The great challenge for ASEAN is to stand behind its Secretariat and the region’s more mindful regional media networks to inform its national constituencies of pressing regional debates because national priorities are natural headline huggers of national dailies.

Finally, some quarters have gone as far as saying that all these meetings have now found a way of perpetuating themselves to the satisfaction of those who go on the trips and enjoy the perks and, for better or for worse, are now blind to the dreams of the forbearers of ASEAN.

To admit that ASEAN is turning on itself aimlessly is to dismiss the work of competent and determined individuals comprising the Secretariat, the Country Permanent Representatives and ASEAN senior officials who are liaising with their national ministries to foment trade and commerce, educational and socio-cultural initiatives that are at the essence of bringing money into this regional machine, but who are equally important in constructing a regional identity so that the peoples of ASEAN may relate more easily with regional institutions most akin to their national histories.

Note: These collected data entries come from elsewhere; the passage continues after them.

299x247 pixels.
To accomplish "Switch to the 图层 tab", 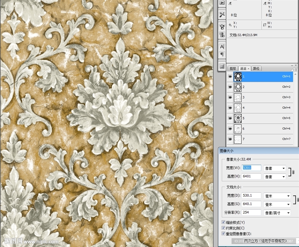I will coord(233,68).
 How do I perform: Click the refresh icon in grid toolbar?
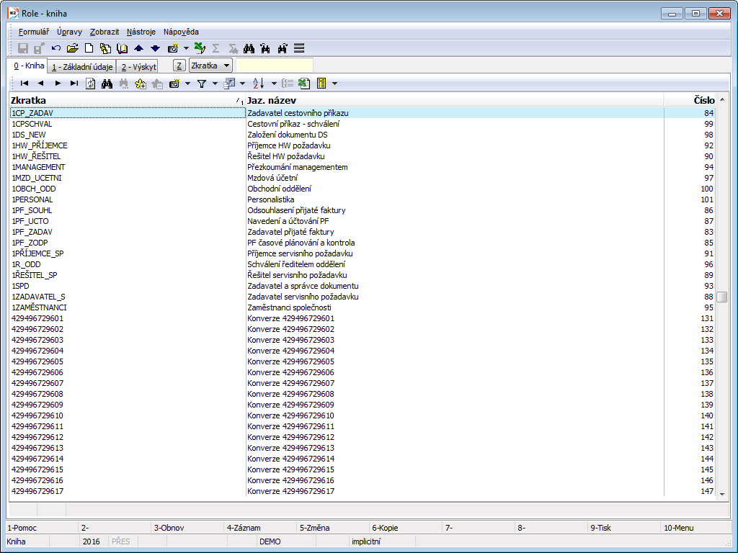[x=91, y=84]
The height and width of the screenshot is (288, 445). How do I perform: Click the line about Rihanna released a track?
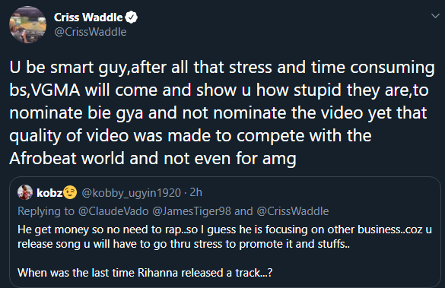pos(145,273)

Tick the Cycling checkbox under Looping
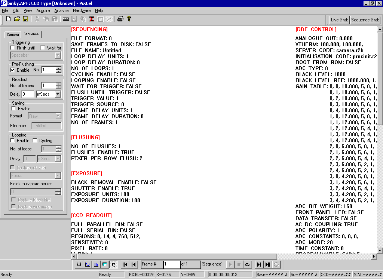click(x=35, y=141)
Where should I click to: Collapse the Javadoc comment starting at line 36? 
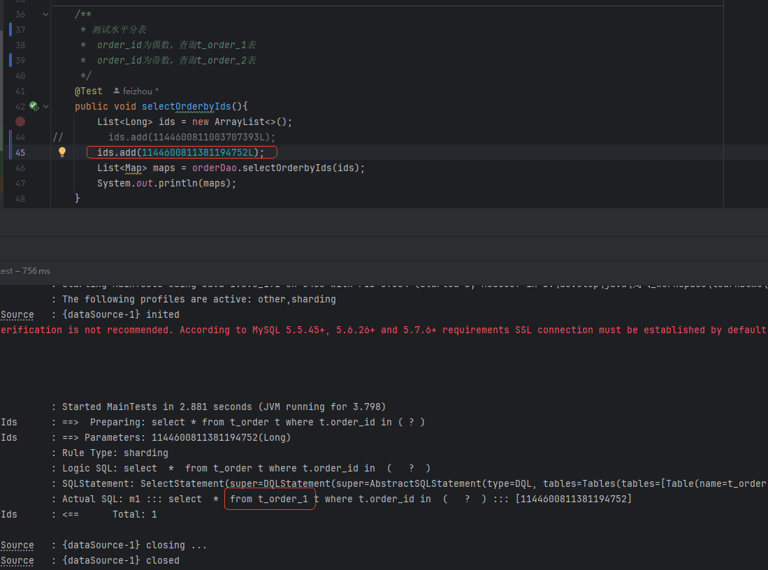(x=45, y=14)
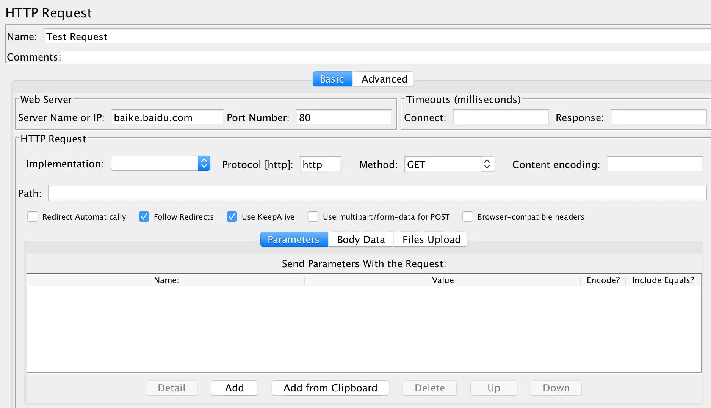
Task: Click the Add parameter button
Action: 235,388
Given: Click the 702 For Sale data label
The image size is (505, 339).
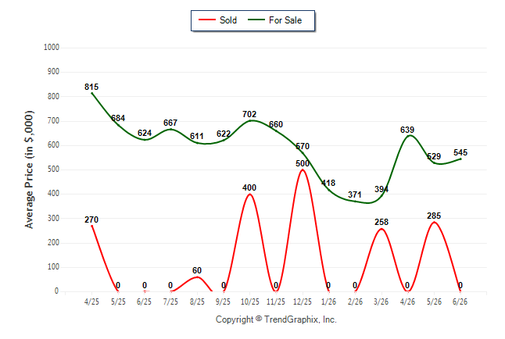Looking at the screenshot, I should [x=249, y=114].
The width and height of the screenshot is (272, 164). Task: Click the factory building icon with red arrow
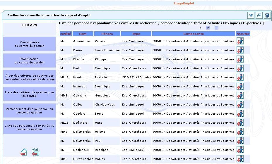coord(35,152)
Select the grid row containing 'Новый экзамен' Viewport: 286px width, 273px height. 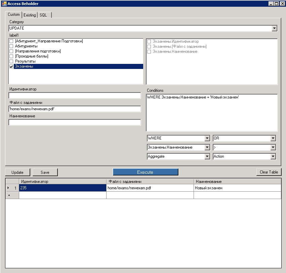click(x=218, y=188)
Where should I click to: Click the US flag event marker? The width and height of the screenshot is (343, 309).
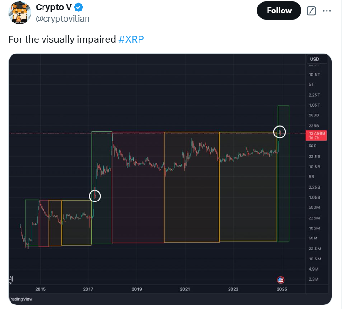coord(280,280)
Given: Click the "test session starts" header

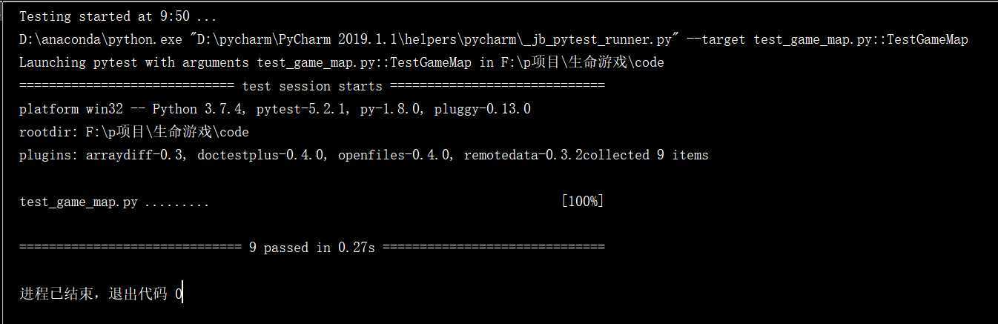Looking at the screenshot, I should click(x=312, y=86).
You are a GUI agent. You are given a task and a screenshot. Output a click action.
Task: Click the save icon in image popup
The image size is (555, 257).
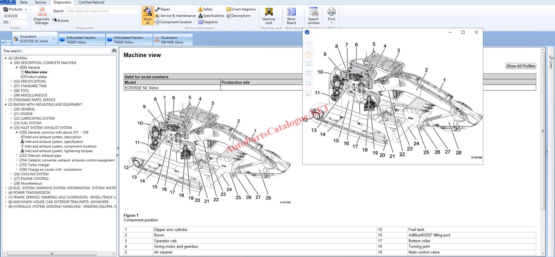point(309,93)
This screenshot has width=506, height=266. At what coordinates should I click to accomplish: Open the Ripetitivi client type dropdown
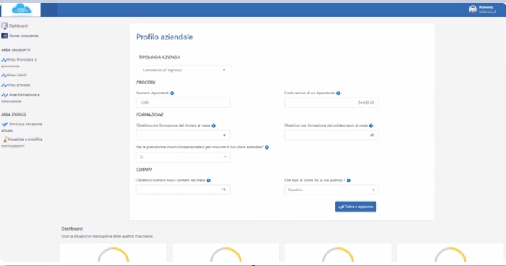click(x=331, y=190)
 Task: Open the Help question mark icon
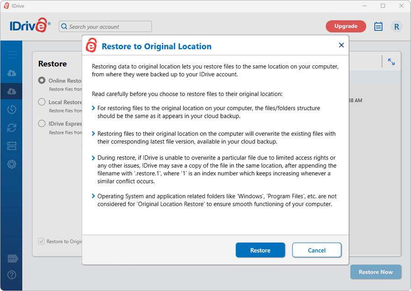click(12, 275)
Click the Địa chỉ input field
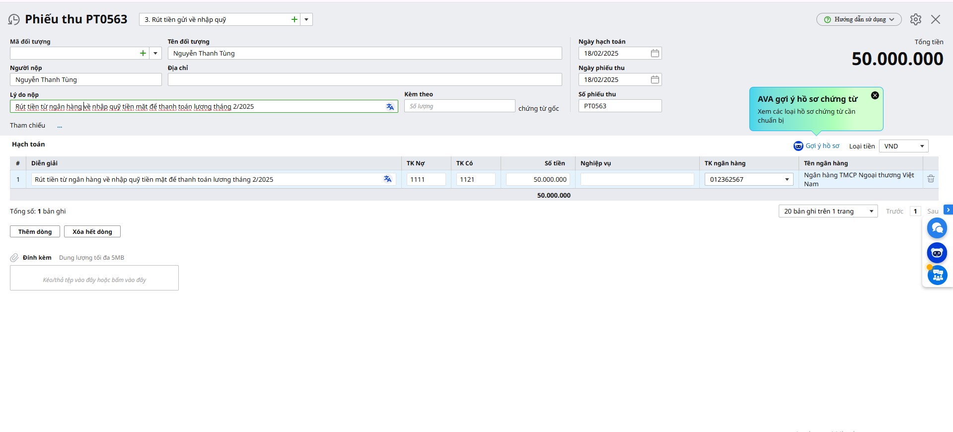Viewport: 953px width, 432px height. (365, 80)
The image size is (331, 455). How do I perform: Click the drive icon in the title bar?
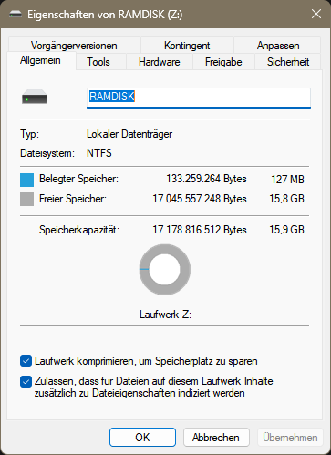[16, 14]
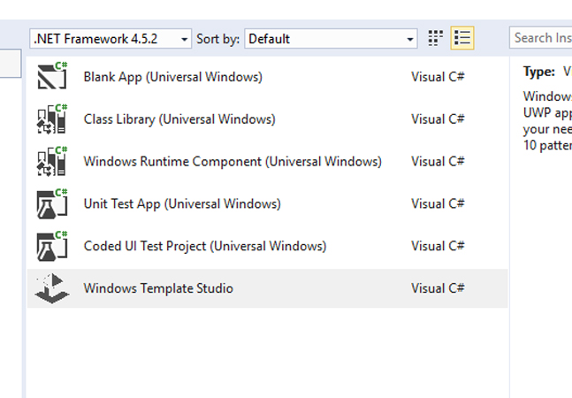Click the Type label in details pane
This screenshot has height=398, width=572.
click(538, 73)
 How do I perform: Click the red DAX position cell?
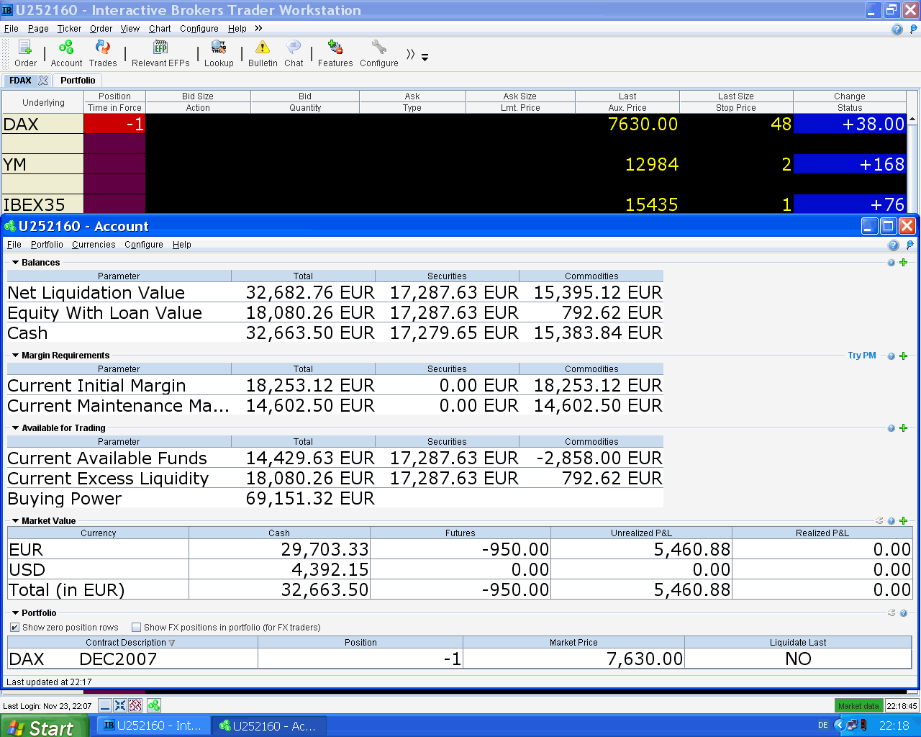coord(114,124)
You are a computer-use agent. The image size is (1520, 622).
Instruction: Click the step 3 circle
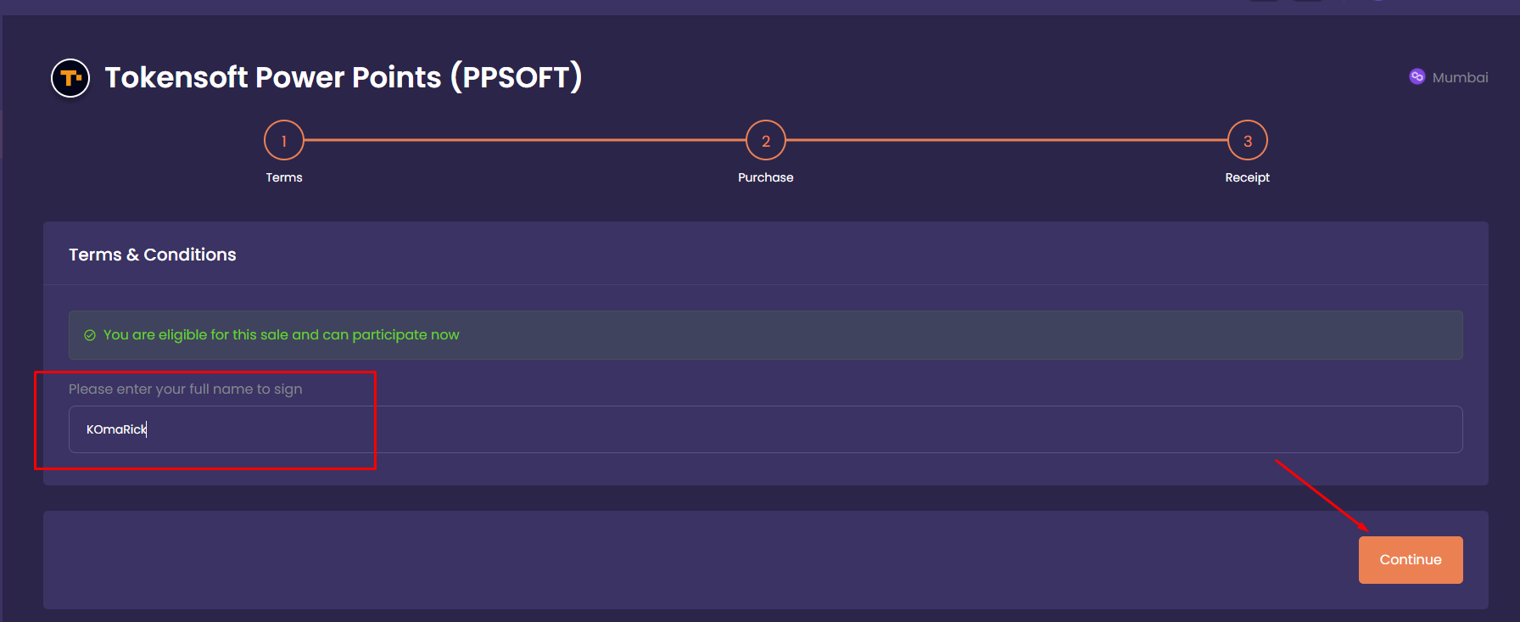point(1247,141)
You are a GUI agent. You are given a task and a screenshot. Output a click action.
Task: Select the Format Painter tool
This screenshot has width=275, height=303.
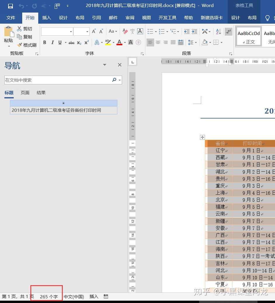[28, 45]
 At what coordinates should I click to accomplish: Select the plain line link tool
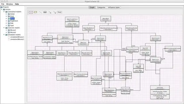click(x=40, y=12)
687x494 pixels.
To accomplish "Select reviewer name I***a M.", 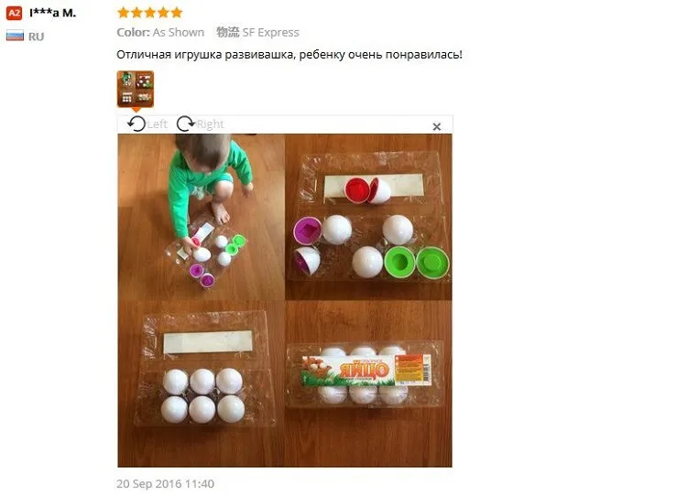I will [52, 13].
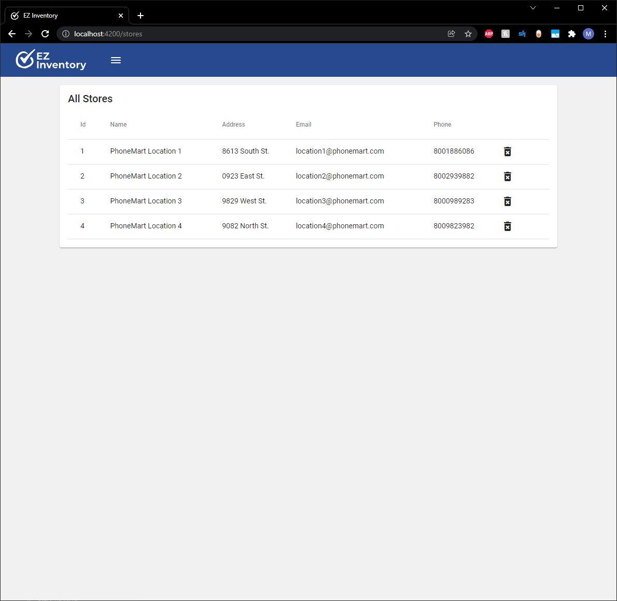Viewport: 617px width, 601px height.
Task: Delete PhoneMart Location 3 using its trash icon
Action: [507, 201]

Close observers must not lose sight of the fact that there are indeed individuals who are jaded by the copious meetings and the endless reports that have to be hammered out in their wake, but who are hanging in there all the same.

While it is arguably easier to put up and sustain the UN, putting up ASEAN, just like putting up the EU, is a more realistic path in creating institutions from the bottom up if our dream is to create wider, more prosperous and peaceful international communities.

The idea behind the politics of ASEAN was to institutionalize an informal dialogue that would maintain peace and security in the region in the wake of konfrontasi. ASEAN has built on this achievement and I find that the association has evolved from being an “anti-socialist” (the original five — Indonesia, Malaysia, the Philippines, Thailand and Singapore) to being a “pro-pluralist” (all the present 10 — now including Cambodia, Burma-Myanmar, Brunei, Laos and Vietnam) organization of sovereign states.

Today, it is in the interest of the 10 to hold together if they want to play on the world stage — and not least of their concerns is to capitalize on their shared natural resources by keeping the US and Chinese influences in the region in check.

ASEAN does not have this mandate but it is working toward a community that could give each of the 10 members the kind of leverage that will command respect from the great powers — ASEAN can dialogue with “pariah states” where the world chooses to look away (think Myanmar), it can afford time for colonies to play up the idea of and build a nation (say Indonesia) and give space for a city to become a powerful state (such as the likes of Singapore).

Without overestimating the contribution of ASEAN, it is so far the most practical, real and sustained effort in building institutions, which have promoted peace, security and a genuine sense of regional identity against the formidable sweep of global forces.

The writer is a university research scholar of East Asian Studies at the School of Politics and International Studies, the University of Leeds, UK. He is the principal investigator of the LIAISON Project — Language and Power in Advocacy in Southeast Asian Networks.